WHAT THE TASK REQUIRES:
In the code passage, why does the script call np.random.seed(123) before generating q10? Answer in one to three sentences.

Convert sympy functions to numpy functions.

qL = q + u
pL = [m, g, l, iZZ, F, omega, delta, t]

MM_lam = sm.lambdify(qL + pL, MM, cse=True)
force_lam = sm.lambdify(qL + pL, force, cse=True)
torque_lam = sm.lambdify(qL + pL, torque, cse=True)

Integrate numerically to get the measurements.

m1 = 1.0
g1 = 9.81
l1 = 1.0
iZZ1 = 1.0
F1 = 0.25
omega1 = 2.0
delta1 = 1.0

t1 = 0.0

np.random.seed(123)  # For reproducibility
q10 = 5 * np.random.randn(no_test)
u10 = np.zeros(no_test)

interval = 5.0
schritte = 200 * no_test

pL_vals = [m1, g1, l1, iZZ1, F1, omega1, delta1, t1]
y0 = np.concatenate((q10, u10))

times = np.linspace(0, interval, schritte)
t_span = (0., interval)


def gradient(t, y, args):
    args[-1] = t
    vals = np.concatenate((y, args))

DATA PROVIDED:
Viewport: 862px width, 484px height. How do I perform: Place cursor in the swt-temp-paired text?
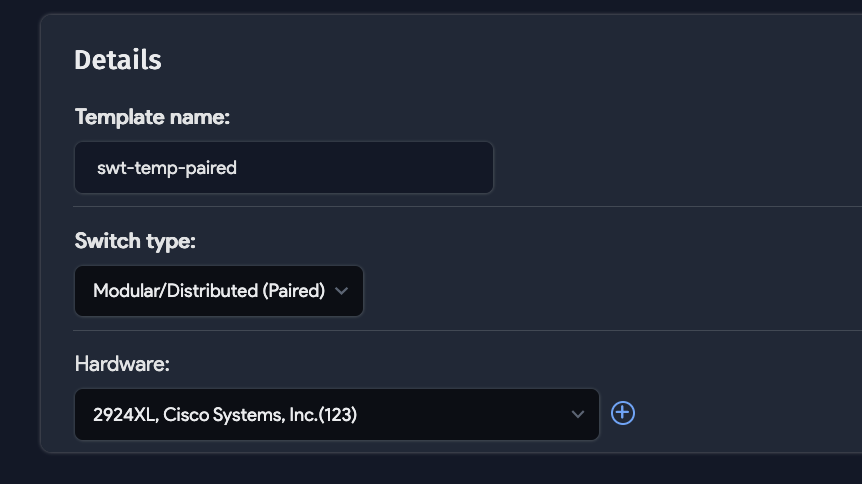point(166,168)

SOLUTION TO THIS TASK:
The comment beside np.random.seed(123) says it is there for reproducibility. Fixing the seed means the random starting values drawn for q10 come out the same every time the script runs.